Crianças com autismo são vulneráveis aos efeitos negativos do tempo frente ao ecrã.
Durante o tempo frente ao ecrã, as crianças com perturbações do espetro do autismo (PEA) são especialmente vulneráveis a vários impactos relacionados com o cérebro. 

Estes eletrónicos “efeitos secundários” incluem a agitação excessiva e a desregulação – o que chamo de “Síndrome de Ecrã Eletrónico” -, assim como a dependência tecnológica a jogos, à internet, a telemóveis, às redes sociais, etc.

Porquê?

O cérebro com autismo tem características inerentes que o tempo frente ao ecrã agrava. Na verdade, estes impactos ocorrem em todos nós, mas as crianças com autismo são simultaneamente mais propensas a experienciar os efeitos negativos e menos capazes de recuperar deles; os seus cérebros são mais sensíveis e menos resilientes.
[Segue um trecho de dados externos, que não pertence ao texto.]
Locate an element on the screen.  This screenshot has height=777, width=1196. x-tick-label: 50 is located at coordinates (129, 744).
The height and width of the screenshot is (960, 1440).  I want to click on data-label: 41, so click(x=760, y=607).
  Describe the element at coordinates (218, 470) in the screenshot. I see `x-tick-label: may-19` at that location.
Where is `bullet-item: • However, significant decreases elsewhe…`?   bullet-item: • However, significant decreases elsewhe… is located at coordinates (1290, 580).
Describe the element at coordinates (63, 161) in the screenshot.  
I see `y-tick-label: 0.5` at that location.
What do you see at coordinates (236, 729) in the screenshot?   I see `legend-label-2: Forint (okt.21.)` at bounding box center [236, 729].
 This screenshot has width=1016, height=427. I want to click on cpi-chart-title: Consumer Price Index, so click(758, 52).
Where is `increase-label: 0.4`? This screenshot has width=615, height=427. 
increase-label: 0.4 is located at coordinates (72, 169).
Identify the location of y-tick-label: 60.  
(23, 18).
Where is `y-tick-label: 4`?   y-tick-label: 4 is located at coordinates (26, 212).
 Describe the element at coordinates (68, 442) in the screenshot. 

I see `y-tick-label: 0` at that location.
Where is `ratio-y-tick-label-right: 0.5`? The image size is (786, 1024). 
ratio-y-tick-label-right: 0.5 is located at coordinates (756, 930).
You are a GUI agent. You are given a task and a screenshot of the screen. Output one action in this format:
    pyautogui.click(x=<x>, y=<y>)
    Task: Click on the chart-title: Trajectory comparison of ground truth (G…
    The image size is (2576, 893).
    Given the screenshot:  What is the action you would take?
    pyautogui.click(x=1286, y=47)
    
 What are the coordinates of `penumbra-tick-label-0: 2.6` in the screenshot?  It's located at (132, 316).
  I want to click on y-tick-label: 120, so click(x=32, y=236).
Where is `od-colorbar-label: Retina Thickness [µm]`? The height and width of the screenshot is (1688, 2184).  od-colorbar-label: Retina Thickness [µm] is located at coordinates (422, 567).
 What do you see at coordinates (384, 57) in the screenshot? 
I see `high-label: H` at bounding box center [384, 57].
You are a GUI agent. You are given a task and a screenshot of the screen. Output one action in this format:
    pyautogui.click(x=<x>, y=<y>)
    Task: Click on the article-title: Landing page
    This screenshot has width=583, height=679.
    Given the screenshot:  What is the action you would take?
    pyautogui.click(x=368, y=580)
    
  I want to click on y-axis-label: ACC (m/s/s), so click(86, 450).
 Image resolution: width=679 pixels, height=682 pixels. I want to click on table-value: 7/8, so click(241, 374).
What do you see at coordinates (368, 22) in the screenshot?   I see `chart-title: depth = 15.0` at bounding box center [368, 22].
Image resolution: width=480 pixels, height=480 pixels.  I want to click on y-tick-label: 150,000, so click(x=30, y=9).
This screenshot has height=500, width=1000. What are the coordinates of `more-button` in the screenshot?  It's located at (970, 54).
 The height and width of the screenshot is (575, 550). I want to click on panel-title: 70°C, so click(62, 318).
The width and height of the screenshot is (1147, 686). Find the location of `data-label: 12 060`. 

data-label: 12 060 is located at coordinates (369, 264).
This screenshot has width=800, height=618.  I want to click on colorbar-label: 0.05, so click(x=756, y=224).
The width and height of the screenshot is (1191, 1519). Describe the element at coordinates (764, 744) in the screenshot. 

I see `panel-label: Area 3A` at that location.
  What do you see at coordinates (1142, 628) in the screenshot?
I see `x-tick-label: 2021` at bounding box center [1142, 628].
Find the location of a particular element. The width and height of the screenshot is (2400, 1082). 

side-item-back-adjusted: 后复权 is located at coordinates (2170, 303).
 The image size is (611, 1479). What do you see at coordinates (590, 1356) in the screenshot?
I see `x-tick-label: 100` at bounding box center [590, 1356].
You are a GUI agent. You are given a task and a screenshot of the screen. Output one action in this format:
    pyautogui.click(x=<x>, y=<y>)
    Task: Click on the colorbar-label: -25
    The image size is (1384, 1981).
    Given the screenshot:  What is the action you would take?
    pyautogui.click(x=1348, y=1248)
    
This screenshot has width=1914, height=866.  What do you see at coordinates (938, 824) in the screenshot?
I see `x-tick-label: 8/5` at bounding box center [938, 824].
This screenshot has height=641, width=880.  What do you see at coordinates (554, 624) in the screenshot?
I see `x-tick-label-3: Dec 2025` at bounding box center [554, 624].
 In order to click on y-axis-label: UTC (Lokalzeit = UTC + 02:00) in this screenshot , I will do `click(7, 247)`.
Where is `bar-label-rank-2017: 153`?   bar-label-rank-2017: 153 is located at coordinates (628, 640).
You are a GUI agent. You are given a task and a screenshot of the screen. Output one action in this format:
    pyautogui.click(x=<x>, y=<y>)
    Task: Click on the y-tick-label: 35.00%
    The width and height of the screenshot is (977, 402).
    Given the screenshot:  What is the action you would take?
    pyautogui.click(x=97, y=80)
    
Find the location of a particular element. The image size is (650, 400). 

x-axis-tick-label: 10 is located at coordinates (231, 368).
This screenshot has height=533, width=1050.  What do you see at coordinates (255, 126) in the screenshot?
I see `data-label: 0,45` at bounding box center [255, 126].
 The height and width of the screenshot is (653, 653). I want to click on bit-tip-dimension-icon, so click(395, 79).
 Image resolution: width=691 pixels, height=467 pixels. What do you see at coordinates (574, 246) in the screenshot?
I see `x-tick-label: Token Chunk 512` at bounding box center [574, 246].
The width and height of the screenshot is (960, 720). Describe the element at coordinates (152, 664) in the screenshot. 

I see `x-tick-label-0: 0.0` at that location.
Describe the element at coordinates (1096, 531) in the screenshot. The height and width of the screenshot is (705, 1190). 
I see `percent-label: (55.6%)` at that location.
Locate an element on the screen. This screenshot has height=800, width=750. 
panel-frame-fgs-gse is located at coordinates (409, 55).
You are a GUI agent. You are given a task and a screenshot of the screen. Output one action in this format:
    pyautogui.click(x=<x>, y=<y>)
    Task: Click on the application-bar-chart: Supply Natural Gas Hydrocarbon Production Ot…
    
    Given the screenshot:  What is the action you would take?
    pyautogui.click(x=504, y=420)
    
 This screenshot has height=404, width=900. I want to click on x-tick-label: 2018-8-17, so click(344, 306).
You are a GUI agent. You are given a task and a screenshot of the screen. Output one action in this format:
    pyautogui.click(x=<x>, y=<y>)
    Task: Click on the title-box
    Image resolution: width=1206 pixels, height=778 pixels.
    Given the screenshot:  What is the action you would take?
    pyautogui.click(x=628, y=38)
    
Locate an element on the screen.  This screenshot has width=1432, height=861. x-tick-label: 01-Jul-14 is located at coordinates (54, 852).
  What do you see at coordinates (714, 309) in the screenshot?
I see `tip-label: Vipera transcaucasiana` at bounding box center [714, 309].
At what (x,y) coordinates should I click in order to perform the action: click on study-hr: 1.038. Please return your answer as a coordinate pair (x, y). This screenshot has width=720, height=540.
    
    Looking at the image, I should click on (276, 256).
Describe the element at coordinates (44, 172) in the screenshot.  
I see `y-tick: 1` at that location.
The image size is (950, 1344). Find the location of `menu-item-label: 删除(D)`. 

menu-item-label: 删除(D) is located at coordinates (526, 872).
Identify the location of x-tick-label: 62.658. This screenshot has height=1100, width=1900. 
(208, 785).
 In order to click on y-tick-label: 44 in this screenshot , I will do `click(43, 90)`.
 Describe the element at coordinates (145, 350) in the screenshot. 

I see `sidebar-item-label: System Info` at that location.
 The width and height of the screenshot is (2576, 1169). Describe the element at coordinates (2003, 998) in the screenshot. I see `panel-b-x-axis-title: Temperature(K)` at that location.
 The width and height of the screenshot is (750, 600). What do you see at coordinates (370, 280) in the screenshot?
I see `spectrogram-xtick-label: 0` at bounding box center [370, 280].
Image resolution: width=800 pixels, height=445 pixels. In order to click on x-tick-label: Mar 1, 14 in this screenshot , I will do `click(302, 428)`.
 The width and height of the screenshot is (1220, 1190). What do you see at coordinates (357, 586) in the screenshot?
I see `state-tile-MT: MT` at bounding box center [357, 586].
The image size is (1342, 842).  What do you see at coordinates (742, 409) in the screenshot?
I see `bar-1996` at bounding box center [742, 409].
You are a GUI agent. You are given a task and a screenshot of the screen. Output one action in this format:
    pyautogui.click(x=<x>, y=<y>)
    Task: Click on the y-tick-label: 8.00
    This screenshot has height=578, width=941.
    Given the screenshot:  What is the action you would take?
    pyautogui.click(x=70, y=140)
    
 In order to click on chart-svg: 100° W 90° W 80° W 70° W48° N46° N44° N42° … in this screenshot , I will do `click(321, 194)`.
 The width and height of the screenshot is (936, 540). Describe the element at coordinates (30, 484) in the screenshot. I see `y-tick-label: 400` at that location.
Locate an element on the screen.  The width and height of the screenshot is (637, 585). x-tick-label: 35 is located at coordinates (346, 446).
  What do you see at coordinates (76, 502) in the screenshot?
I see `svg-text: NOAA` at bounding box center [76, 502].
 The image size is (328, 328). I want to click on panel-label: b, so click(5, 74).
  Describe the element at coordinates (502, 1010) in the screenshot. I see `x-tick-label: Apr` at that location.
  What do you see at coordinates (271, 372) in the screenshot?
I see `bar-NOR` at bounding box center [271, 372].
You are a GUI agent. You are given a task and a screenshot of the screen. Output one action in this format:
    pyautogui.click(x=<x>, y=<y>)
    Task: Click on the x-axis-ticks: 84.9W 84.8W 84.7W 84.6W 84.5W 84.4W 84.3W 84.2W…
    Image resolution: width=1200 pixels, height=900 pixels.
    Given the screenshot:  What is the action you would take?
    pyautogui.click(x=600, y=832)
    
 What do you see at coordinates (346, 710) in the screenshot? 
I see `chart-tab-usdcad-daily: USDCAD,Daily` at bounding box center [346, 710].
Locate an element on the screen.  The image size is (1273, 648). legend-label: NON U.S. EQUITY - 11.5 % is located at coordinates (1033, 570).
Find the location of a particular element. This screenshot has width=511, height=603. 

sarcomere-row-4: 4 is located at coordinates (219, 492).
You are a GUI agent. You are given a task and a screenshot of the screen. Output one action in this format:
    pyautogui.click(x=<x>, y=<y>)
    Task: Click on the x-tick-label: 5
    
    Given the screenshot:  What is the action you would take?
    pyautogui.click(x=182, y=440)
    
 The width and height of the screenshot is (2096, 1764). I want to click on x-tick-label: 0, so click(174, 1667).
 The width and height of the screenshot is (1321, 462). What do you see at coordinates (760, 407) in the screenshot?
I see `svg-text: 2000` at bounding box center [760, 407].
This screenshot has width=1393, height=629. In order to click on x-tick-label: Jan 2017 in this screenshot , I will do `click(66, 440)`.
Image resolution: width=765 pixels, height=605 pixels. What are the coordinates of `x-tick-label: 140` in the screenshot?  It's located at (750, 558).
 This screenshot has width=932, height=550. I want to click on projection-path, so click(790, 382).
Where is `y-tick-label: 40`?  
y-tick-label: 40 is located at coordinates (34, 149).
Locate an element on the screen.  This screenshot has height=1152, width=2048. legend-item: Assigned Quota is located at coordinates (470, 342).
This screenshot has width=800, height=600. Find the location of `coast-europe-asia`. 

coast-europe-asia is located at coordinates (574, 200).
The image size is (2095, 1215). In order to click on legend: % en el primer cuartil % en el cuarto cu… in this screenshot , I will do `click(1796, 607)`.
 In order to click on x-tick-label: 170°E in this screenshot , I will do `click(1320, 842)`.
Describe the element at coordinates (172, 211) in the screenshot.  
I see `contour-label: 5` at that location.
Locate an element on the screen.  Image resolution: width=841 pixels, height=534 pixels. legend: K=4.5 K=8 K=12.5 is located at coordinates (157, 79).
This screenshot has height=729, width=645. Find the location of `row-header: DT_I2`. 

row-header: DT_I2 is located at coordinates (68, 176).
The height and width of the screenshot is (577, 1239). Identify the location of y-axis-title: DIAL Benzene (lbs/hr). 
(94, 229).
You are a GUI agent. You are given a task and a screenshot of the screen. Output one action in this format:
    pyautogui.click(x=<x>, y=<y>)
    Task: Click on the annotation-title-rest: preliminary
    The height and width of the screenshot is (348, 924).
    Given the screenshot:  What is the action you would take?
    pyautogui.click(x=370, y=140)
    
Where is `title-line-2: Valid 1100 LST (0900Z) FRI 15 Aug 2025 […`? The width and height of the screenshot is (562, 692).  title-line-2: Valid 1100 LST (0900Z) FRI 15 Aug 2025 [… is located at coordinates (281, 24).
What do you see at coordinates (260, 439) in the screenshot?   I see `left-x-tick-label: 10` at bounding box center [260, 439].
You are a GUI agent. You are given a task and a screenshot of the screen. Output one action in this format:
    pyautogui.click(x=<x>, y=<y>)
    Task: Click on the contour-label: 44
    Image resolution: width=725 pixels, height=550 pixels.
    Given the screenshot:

Como enquadramento para compreender estas vulnerabilidades é importante saber que o tempo frente ao ecrã – especialmente o interativo – funciona como um estimulante não muito diferente da cafeína, das anfetaminas e da cocaína. Também é importante saber que as crianças com autismo são, normalmente, sensíveis a qualquer tipo de estimulantes, sejam estes farmacêuticos ou eletrónicos.
Por exemplo, crianças com autismo e problemas de atenção normalmente não toleram estimulantes prescritos, um tratamento padrão para PDA/PHDA (Perturbação de Défice de Atenção /Perturbação de Hiperatividade e Défice de Atenção). Os estimulantes têm tendência a deixar as crianças com autismo irritadas, chorosas, demasiado focadas, mais obsessivas-compulsivas e incapazes de dormir.
Os estimulantes podem também agravar tiques, comportamentos autolesivos, agressões e problemas sensoriais.

Entretanto, em famílias que lidam com autismo existem fatores socio emocionais adicionais que contribuem para o uso excessivo da tecnologia.

Primeiro, as famílias lidam muitas vezes com comportamentos altamente disruptivos que são apaziguados – pelo menos durante algum tempo – ao fornecer um dispositivo à criança.

Segundo, dizem aos pais que jogar videojogos é “normal”. É algo que o seu filho pode fazer com outras crianças”.

Terceiro, os pais são encorajados a introduzir tecnologia cedo e frequentemente – em especial, se “ele é bom com computadores”.

Quarto, terapeutas comportamentais da escola e ao domicílio frequentemente utilizam videojogos ou outras aplicações como reforços: “É a única coisa que resulta com ela!”.

E, por último, os pais e os médicos normalmente são encorajados a tentar softwares de ecrã que alegam reduzir os comportamentos autistas ou melhorar as capacidades sociais, comunicativas e de leitura.

Escusado será dizer que a educação nesta área é extremamente necessária.